In other words, they have not come to terms with the magnitude of their sin. For them, Christianity is a culture, not a faith. It’s a social experience, not a relationship. Thus, thanksgiving doesn’t enter the equation, and as a result, neither does victory over sin.
When a woman who was likely a prostitute breaks in on a dinner party with Jesus, and weeps and pours perfume on His feet, the other guests scorn her and tell Jesus to send her away and not let her touch Him. He responds to them with a parable, and ends it with this summary:
Luke 7:47
For this reason I say to you, her sins, which are many, have been forgiven, for she loved much; but he who is forgiven little, loves little. (NAS)
A Christian who has never considered how much God has done for him, and thanked Him for it with a glad and sincere heart, is a Christian who likely has never known the true freedom available through Jesus. All the power and freedom and grace that Romans explores, especially in chapter 8, is dependent on a person knowing first the evil and weakness in their own heart, and then looking to God to restore, repair, and empower them. People who love God little are not less sinful than those who love Him much; they’re just less spiritually aware of the reality and depth of their sin, and the parallel greatness of God’s mercy.
Be thankful for what God has given you. Thank Him for protecting you from further harm, in spite of the sins you have already walked in for so long. Thank Him in advance for helping you to finally escape them and walk in true freedom. Thank Him daily.
Why does God call David a man after His own heart? Because David gave God all the glory for everything that happened in his life. David was humble. The humble king. It’s why he wrote over half the Psalms. He knew his greatness was a gift, and not one he did anything to earn. That awareness was one of the keys that set him apart from every other king of Israel or Judah. Here’s a verse expressing God’s will in this matter:
I Thess 5:16-18
Be rejoicing always, be praying unceasingly, be giving thanks in everything. For this is the will of God in Christ Jesus for you. (NT Transline)

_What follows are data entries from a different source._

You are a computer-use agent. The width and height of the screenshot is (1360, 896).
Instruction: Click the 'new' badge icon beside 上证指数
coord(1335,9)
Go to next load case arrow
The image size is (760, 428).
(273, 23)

Read the whole letter from Paul, and see how often he “gives thanks” for various things concerning God, the church, and their faithfulness. Paul exudes thankfulness in all situations, in all circumstances. He knew how little he was before God, and how much goodness had been shown to him, undeserved. This is one primary reason he had such a great impact in his time.
If you want freedom, greatness, purpose, fulfillment, and security, then by faith, be grateful for what God has already done, and then be thankful for what He’s going to do. This is God’s will, and His command to us, in everything.